══ Provided text ══

Visit your GP, who will refer you for ‘booking bloods’ and a dating scan and/or a first trimester screening test (a risk assessment test for Down syndrome and other chromosomal abnormalities (trisomy 13 &18).
Get referred to a GP obstetrician or a specialist obstetrician. Either can determine your suitability for a midwives clinic.
Continue using your pregnancy multivitamins during the first trimester, particularly folic acid.
Morning sickness is a common symptom and can be managed with simple dietary adjustments. Sometimes blood tests and medication are necessary. Your GP can help you with this.
If you have a medical condition for which you use medication you ideally check with your GP or specialist before your pregnancy whether your medication can be used in pregnancy and if not, to be changed to medication that is safe in pregnancy.(www.mothersafe.org.au ). Don’t stop your medication without consulting a doctor.
The ‘What to Expect’ app can give you a week-by-week overview of your baby’s development.
You will start to feel a lot better (if you were experiencing morning sickness particularly as this usually resolves at 12-16 weeks) and have more energy.
Your doctor or midwife will give you a referral for a 20 week scan (morphology scan) which is a detailed scan of the organs of the baby, your placenta etc and you can find out the gender of the baby.
You will need a booking–in appointment with the hospital, the phone number is on the back of your antenatal card.
At 26-28 weeks a diabetes test (blood test) will be arranged together with additional blood tests. If you have a negative blood type you will require an anti-D injection to prevent you from forming potentially harmful antibodies. This will be repeated at 34 weeks.

═══

Tasks and exercises:
• A. In the pregnancy care text, at what stage does morning sickness usually resolve?
• B. Write the next part of the pregnancy care text, picking up after its final sentence.
The records that come next are separate material with no connection to the pregnancy care text.

══ Recorded data ══

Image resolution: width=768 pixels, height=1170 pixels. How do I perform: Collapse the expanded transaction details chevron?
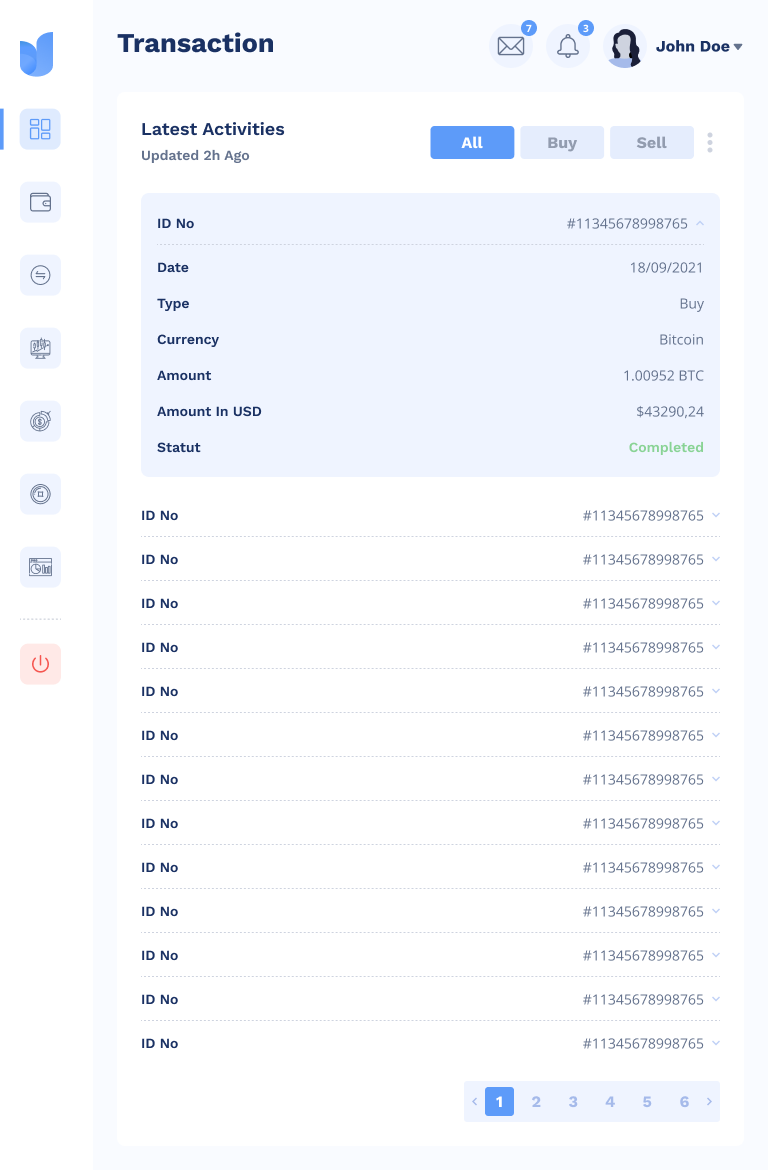[700, 223]
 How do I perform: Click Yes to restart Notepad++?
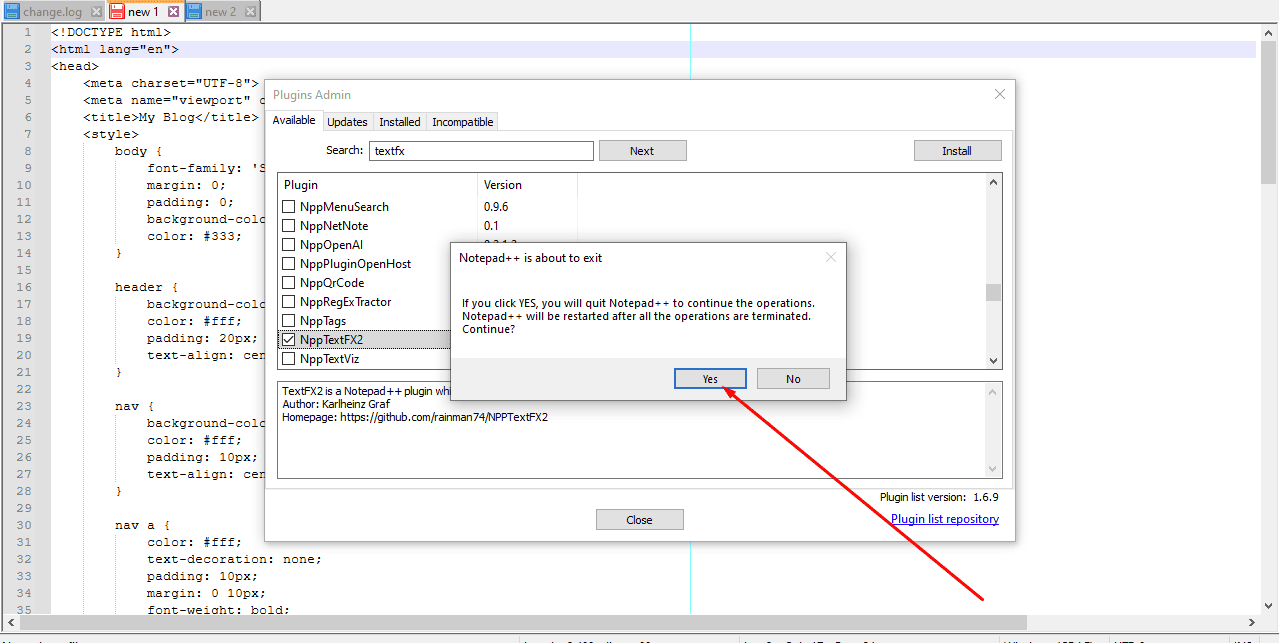tap(710, 378)
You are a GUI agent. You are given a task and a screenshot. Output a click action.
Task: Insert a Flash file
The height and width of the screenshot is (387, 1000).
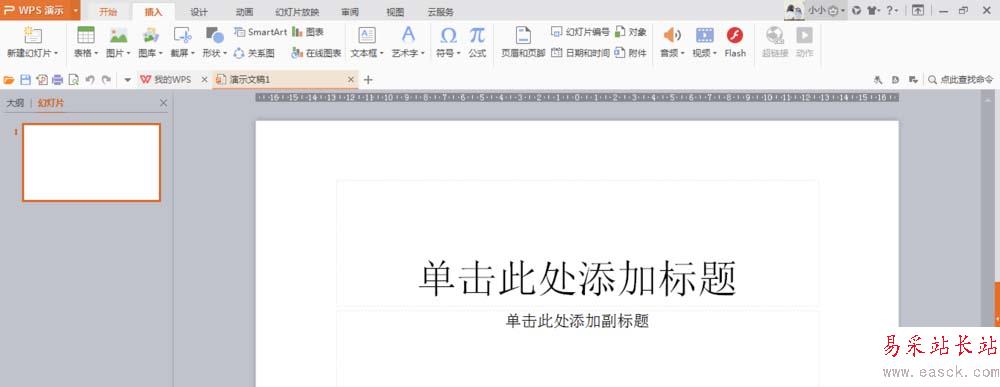735,43
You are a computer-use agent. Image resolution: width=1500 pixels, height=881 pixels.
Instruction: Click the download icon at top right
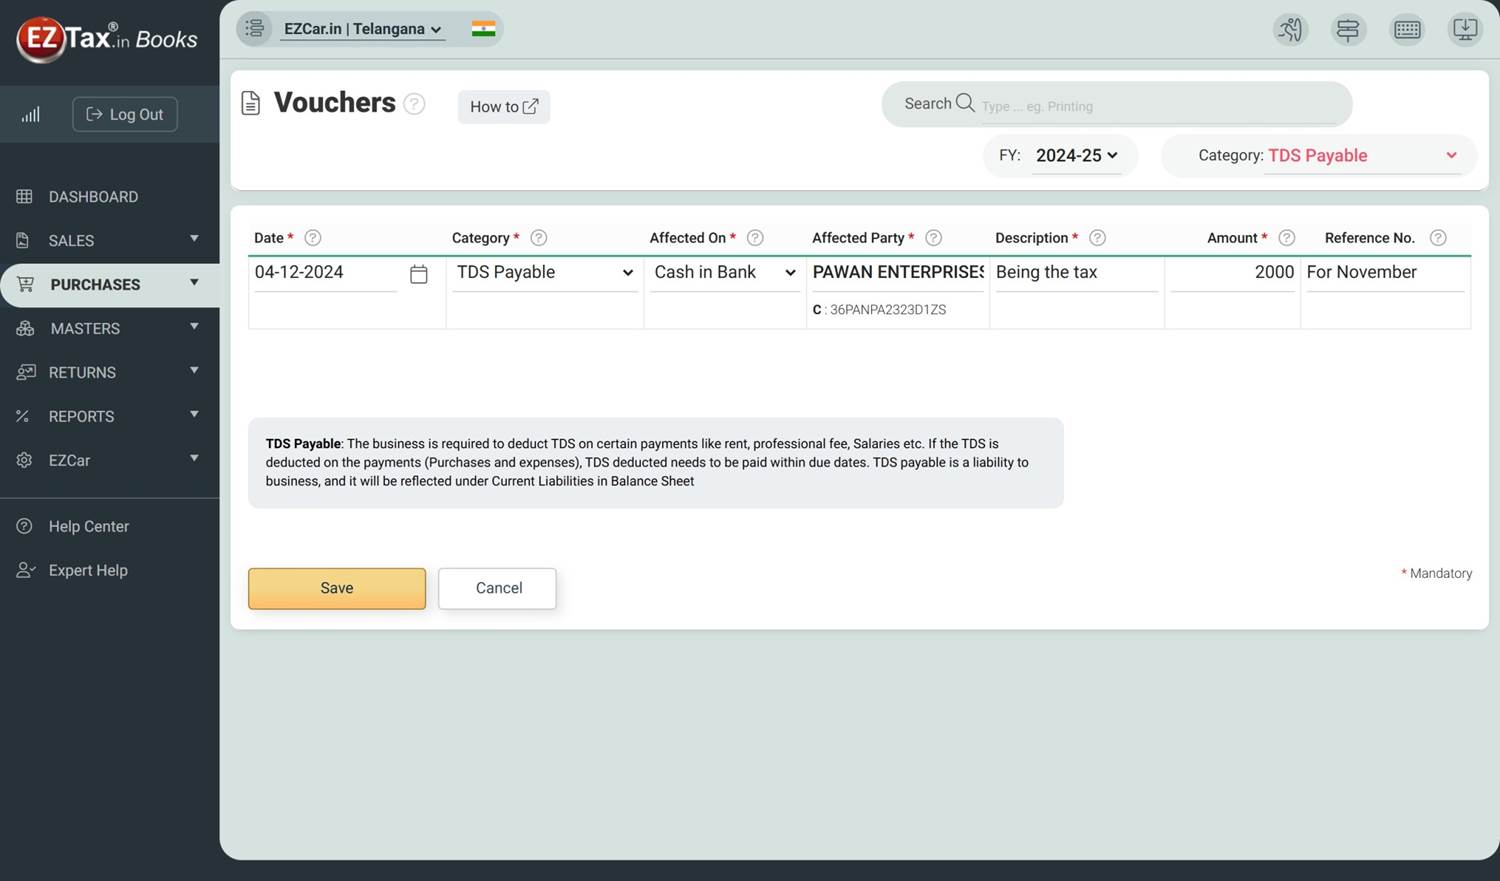tap(1464, 30)
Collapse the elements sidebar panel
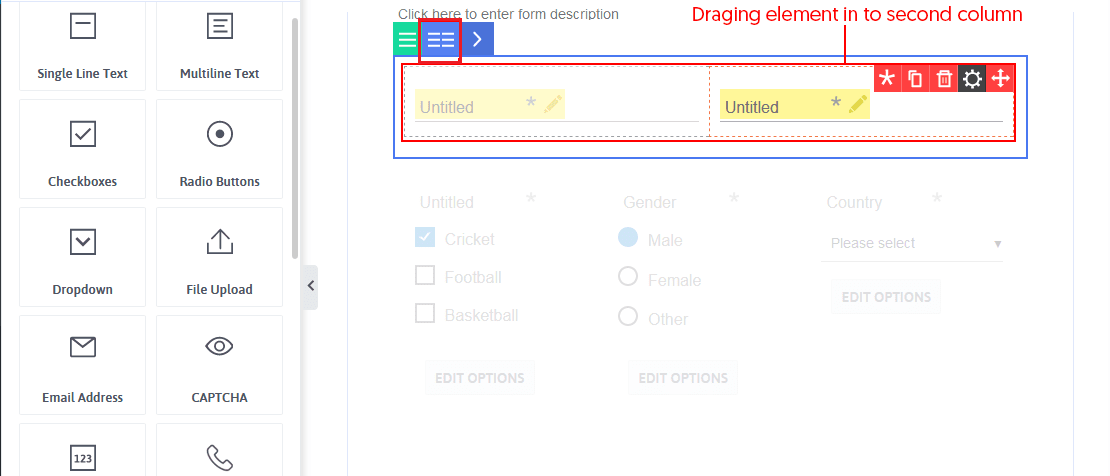This screenshot has height=476, width=1110. (x=310, y=286)
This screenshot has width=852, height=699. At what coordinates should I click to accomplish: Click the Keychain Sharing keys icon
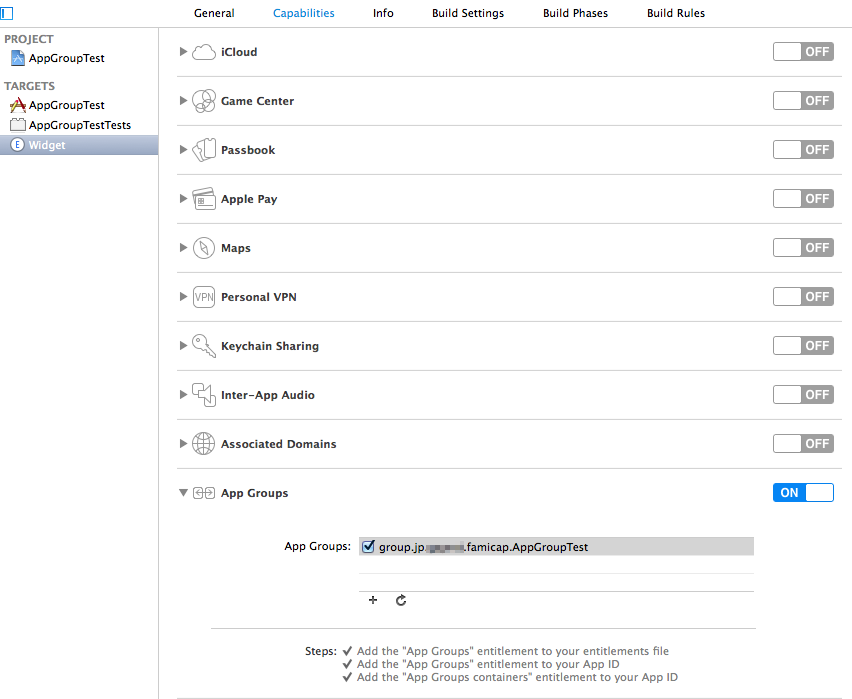click(x=204, y=346)
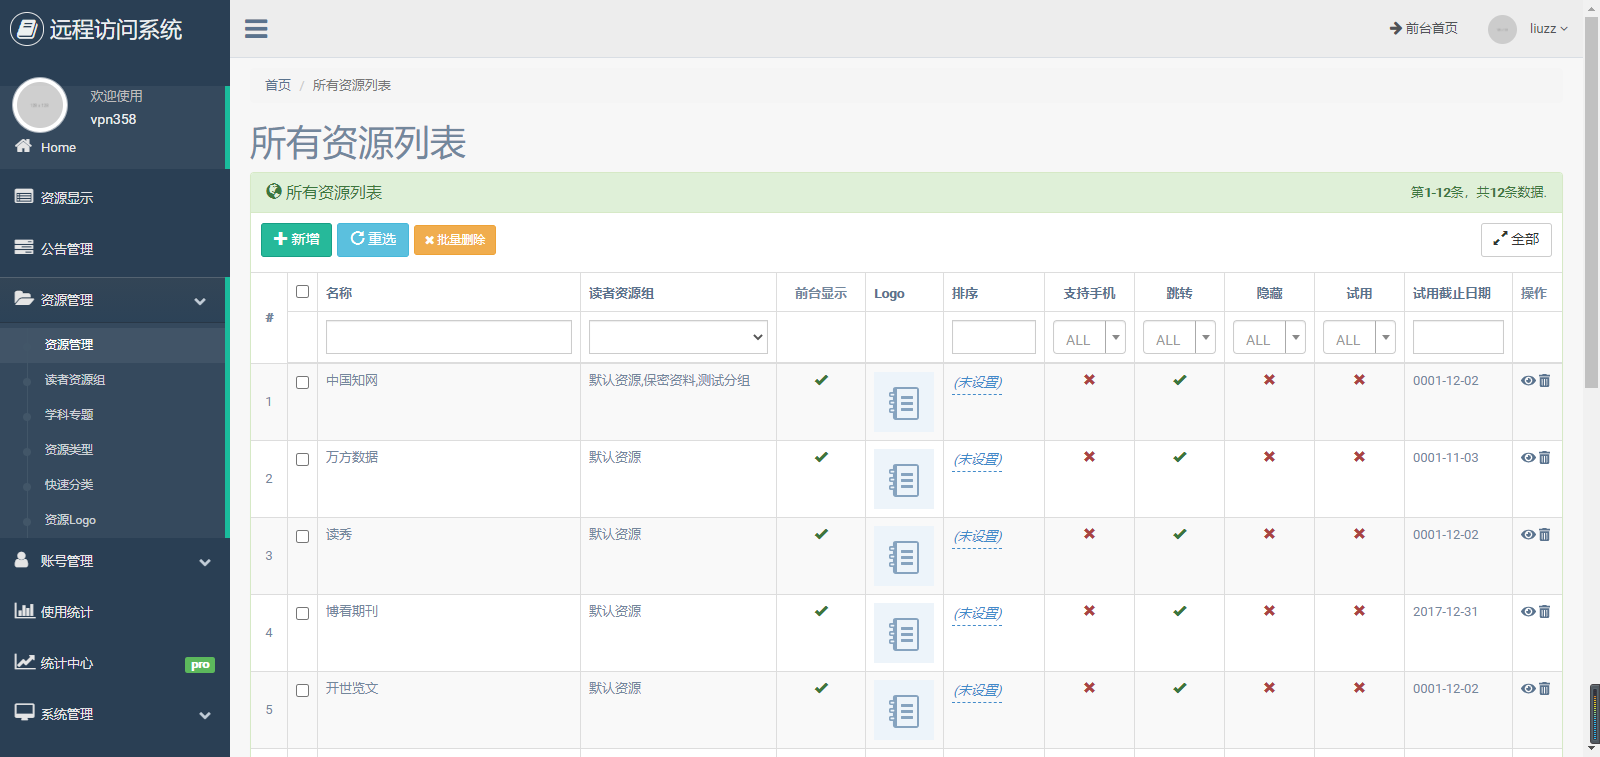
Task: Click the trash delete icon for 万方数据
Action: (1545, 458)
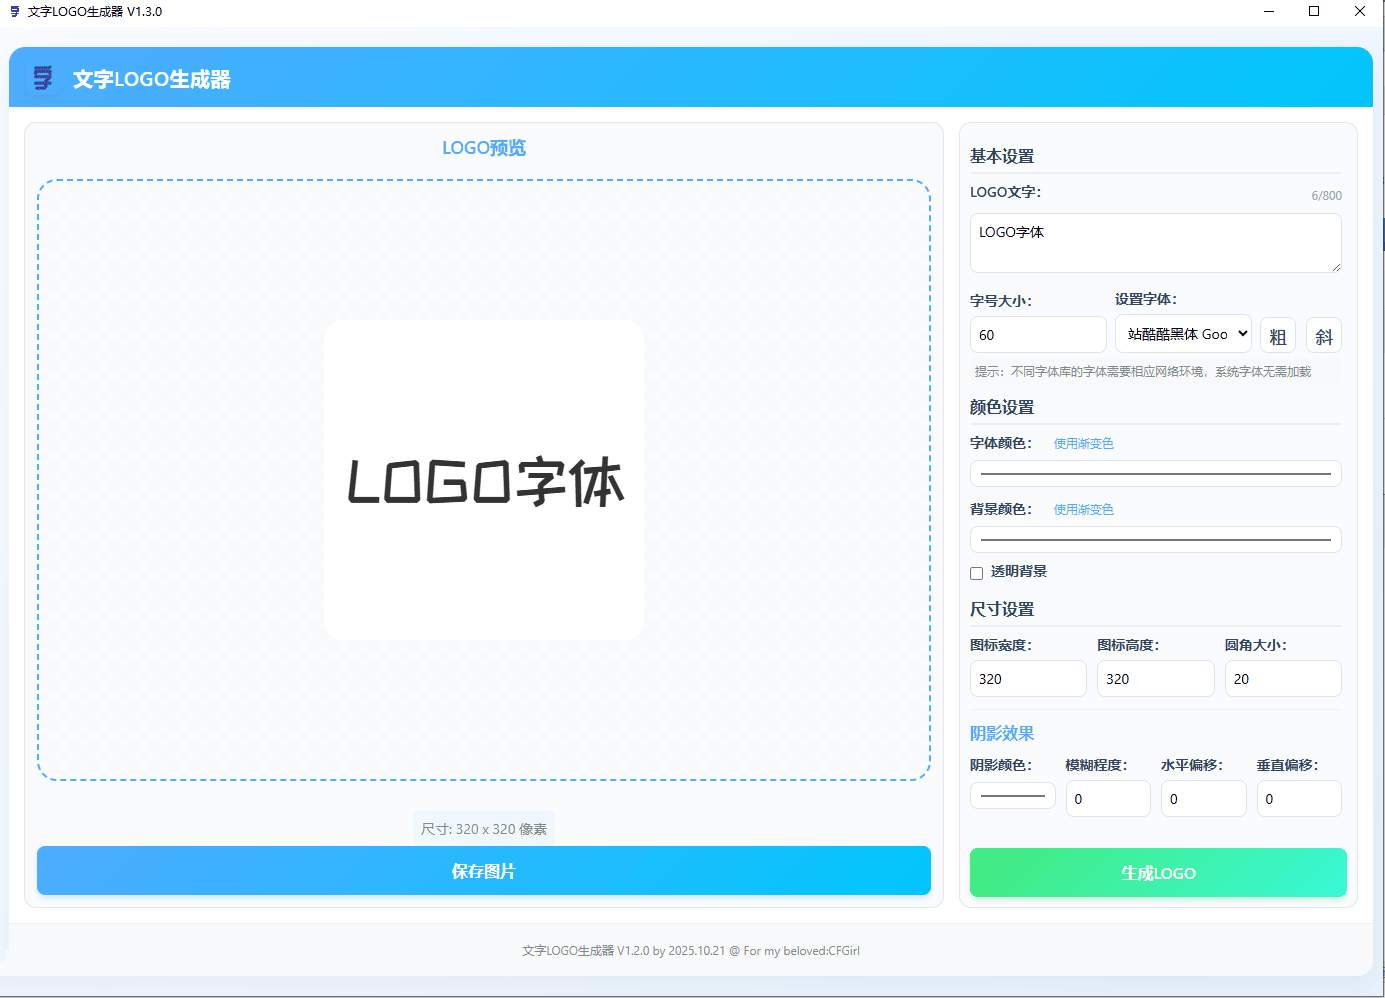This screenshot has width=1385, height=998.
Task: Open the 站酷酷黑体 font family dropdown
Action: tap(1183, 333)
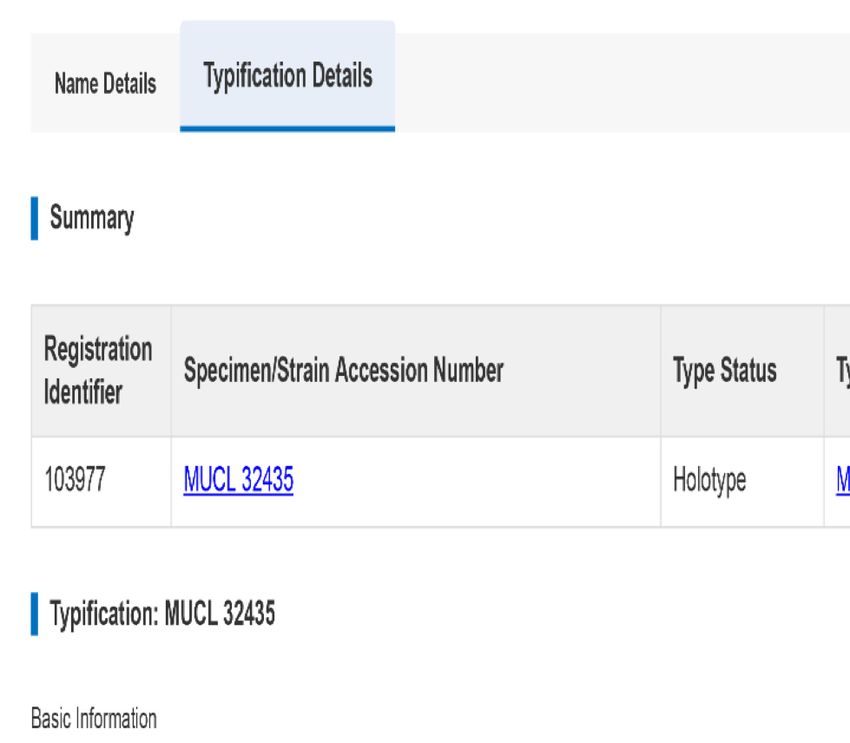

═══

Answers to the exercise:
• A. It usually resolves at 12-16 weeks.

• B.
Exercise is a great way to keep fit! We recommend 30 mins of low impact exercise a day (walking, swimming, pilates, yoga).
Manage your weight well. There is no need to eat for two, and a healthy weight gain can reduce your risk of complications later in your pregnancy. Also eating healthy during your pregnancy will set your baby up for a healthier life.
You will start to become a lot more uncomfortable with the baby growing bigger. It is still a good idea to continue to exercise gently and consider joining a ‘fit for birth’ class. Antenatal classes are a very good idea and will give you useful information about what to expect in hospital, whilst having your baby and what to expect when breastfeeding (or bottle feeding).
A boostrix vaccination is recommended in the third trimester to build up antibodies against whooping cough. This way your newborn baby is best protected. Your partner and close family ideally should also receive a booster vaccination if they haven’t had one in the past 5 years.
The frequency of your antenatal visits will increase and go to weekly visits from 37 weeks onwards.
You will be tested for GBS at 36 weeks, which is a bacteria that can infect the baby during a vaginal delivery and cause sepsis in the baby. A normal pregnancy duration is anywhere between 37-41 1/2 weeks. We generally recommend induction of labour for ‘postdates’ at around 10 days after your due date, unless you develop complications earlier that make it necessary to deliver your baby earlier.